***** Information provided *****

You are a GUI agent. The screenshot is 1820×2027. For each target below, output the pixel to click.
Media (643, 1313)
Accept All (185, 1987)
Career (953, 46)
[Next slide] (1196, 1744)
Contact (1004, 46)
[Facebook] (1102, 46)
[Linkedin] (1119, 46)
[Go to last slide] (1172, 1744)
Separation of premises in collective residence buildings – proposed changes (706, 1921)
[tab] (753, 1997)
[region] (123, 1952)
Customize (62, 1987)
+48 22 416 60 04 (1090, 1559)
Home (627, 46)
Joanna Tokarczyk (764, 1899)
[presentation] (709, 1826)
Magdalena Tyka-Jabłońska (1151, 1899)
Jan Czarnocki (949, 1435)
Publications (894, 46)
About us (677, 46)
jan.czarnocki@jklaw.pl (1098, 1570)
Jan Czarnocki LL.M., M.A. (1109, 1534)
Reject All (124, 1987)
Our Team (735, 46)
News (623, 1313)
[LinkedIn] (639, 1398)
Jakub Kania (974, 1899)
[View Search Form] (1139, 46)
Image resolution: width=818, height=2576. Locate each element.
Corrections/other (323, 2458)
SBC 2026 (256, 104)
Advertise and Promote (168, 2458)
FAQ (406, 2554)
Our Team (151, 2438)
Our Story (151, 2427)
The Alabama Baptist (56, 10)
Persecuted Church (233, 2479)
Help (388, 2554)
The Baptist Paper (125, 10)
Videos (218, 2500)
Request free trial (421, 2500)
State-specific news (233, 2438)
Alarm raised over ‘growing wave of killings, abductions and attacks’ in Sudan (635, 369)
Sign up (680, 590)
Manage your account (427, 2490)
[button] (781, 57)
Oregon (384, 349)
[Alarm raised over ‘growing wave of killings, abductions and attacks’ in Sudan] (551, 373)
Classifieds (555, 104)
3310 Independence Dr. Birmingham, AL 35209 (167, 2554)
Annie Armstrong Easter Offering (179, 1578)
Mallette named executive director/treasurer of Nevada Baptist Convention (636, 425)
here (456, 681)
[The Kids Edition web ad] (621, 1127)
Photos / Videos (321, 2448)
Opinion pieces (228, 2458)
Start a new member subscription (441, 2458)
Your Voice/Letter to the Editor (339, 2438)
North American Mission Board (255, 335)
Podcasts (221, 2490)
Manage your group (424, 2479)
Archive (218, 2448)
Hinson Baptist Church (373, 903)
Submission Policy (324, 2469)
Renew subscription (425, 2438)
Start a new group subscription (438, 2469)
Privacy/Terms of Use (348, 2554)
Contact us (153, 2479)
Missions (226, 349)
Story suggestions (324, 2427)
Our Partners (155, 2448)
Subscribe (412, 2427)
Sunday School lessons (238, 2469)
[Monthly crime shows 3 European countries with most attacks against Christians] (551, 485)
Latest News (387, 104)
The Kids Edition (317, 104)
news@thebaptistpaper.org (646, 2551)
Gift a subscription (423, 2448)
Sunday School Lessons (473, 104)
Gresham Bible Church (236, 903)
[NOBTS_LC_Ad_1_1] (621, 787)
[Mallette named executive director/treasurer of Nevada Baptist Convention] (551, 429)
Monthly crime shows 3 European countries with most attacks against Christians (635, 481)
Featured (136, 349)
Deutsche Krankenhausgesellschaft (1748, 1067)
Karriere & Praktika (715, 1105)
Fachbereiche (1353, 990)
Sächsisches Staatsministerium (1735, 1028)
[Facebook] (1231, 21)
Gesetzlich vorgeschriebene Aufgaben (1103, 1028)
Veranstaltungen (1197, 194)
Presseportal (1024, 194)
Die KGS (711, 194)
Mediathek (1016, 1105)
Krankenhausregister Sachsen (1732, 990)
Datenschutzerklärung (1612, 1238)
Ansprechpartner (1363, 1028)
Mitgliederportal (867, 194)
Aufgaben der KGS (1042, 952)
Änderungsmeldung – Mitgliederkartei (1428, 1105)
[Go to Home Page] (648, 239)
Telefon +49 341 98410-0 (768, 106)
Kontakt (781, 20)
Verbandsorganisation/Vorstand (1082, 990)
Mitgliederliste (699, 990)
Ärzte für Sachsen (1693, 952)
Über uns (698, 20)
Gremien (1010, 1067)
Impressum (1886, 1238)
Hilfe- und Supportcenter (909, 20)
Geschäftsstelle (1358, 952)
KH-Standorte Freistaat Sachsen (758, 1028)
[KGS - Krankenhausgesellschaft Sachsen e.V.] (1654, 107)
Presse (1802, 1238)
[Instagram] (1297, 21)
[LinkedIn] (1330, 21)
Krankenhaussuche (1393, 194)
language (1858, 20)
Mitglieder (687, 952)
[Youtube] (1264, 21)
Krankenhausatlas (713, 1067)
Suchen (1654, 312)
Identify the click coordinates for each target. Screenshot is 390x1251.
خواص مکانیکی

*****

* _About this task_: Which lines of the records above contain the word "most"? Report each one.

* _Completed exercise_:
[Monthly crime shows 3 European countries with most attacks against Christians] (551, 485)
Monthly crime shows 3 European countries with most attacks against Christians (635, 481)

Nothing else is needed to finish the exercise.